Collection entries
· · · · · · ·

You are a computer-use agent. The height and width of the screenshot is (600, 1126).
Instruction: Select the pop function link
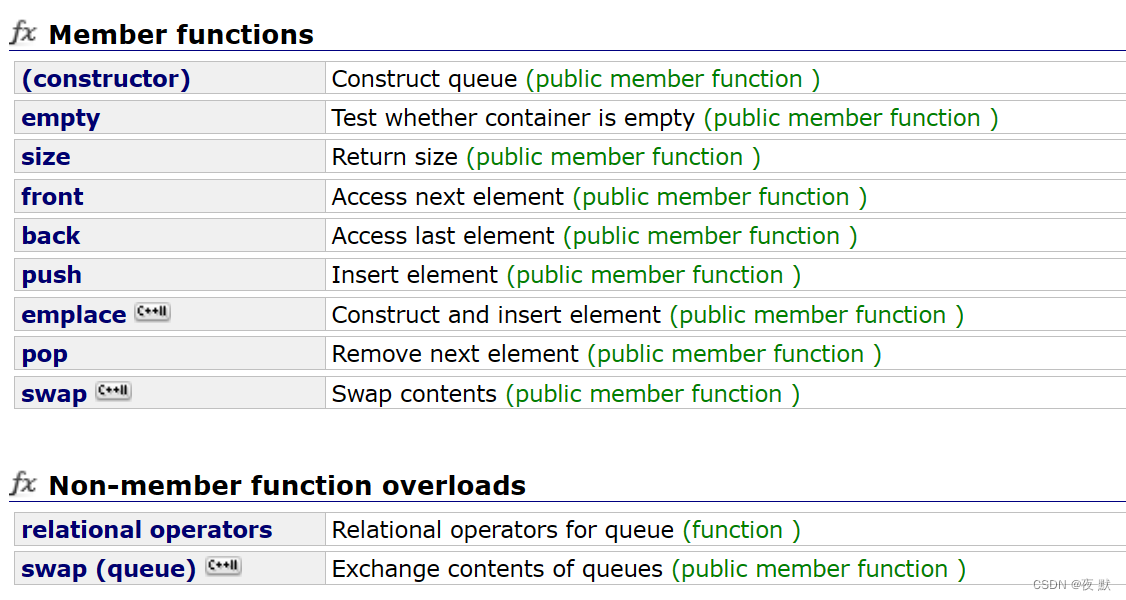(45, 355)
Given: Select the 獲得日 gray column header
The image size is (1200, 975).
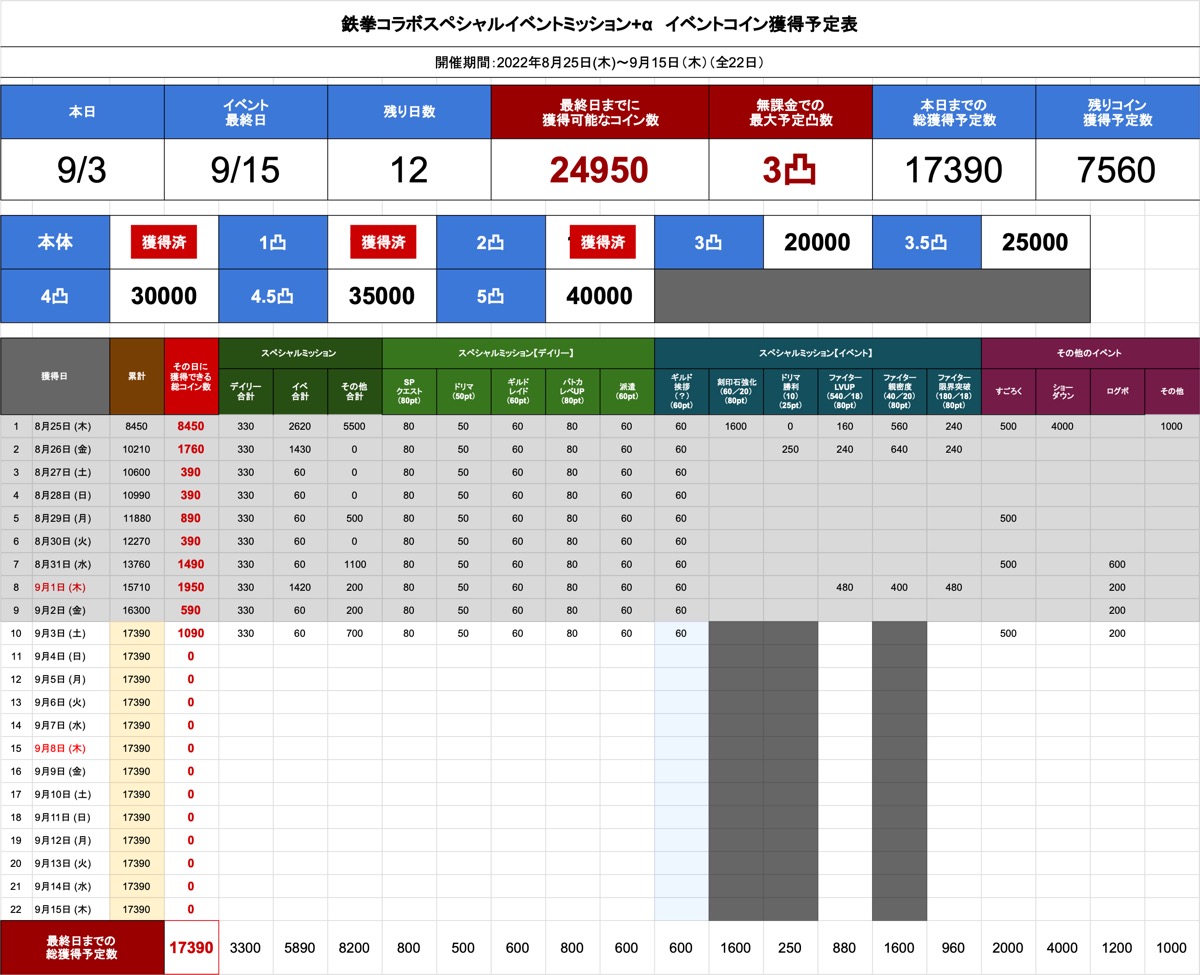Looking at the screenshot, I should (x=55, y=376).
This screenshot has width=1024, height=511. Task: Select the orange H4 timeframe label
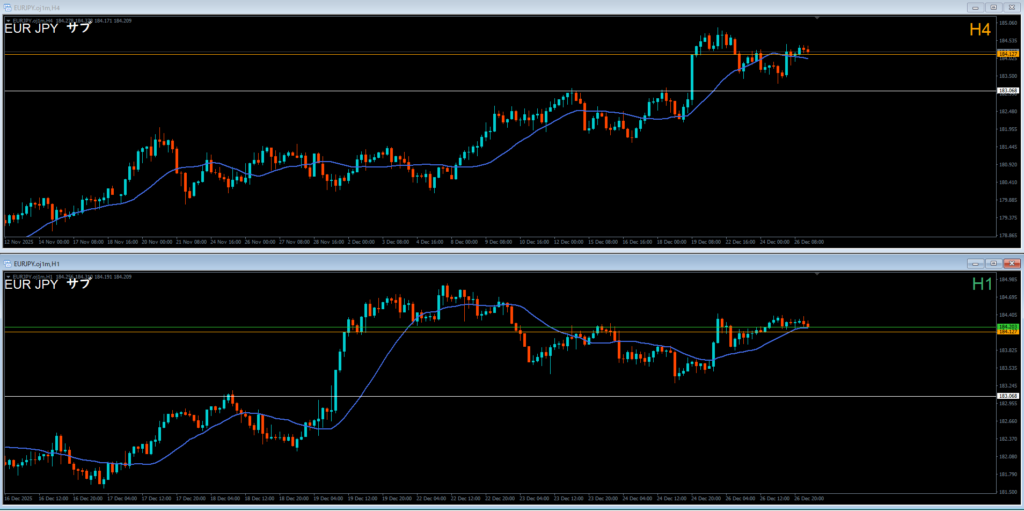979,31
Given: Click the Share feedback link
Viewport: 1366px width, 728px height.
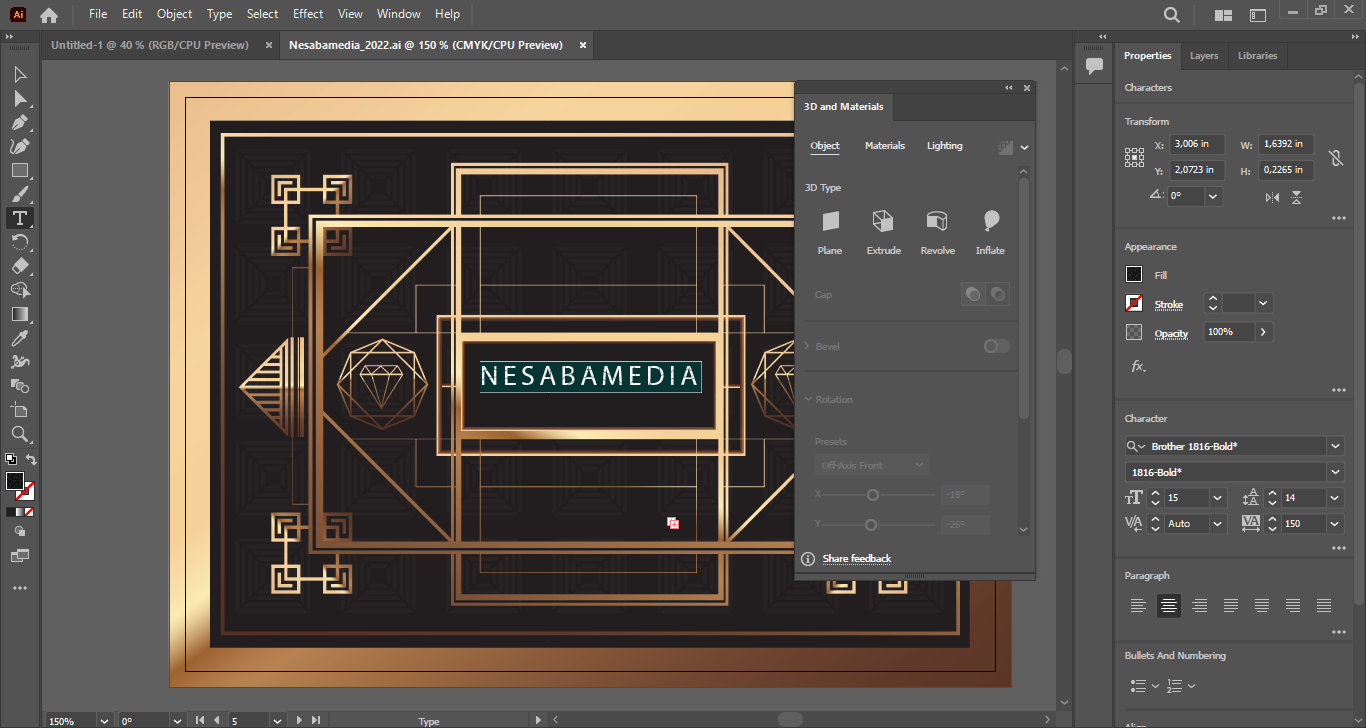Looking at the screenshot, I should pos(856,558).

· · · · · · ·

WHAT TO PRODUCE
Images stay out; the entries above are to be printed exactly.

ANSWER
You are a computer-use agent. The height and width of the screenshot is (600, 1126).
Instruction: Select the pop function link
(45, 355)
Given: Select the 獲得日 gray column header
The image size is (1200, 975).
Looking at the screenshot, I should (x=55, y=376).
This screenshot has width=1024, height=511. Task: Select the orange H4 timeframe label
979,31
Given: Click the Share feedback link
Viewport: 1366px width, 728px height.
Looking at the screenshot, I should pos(856,558).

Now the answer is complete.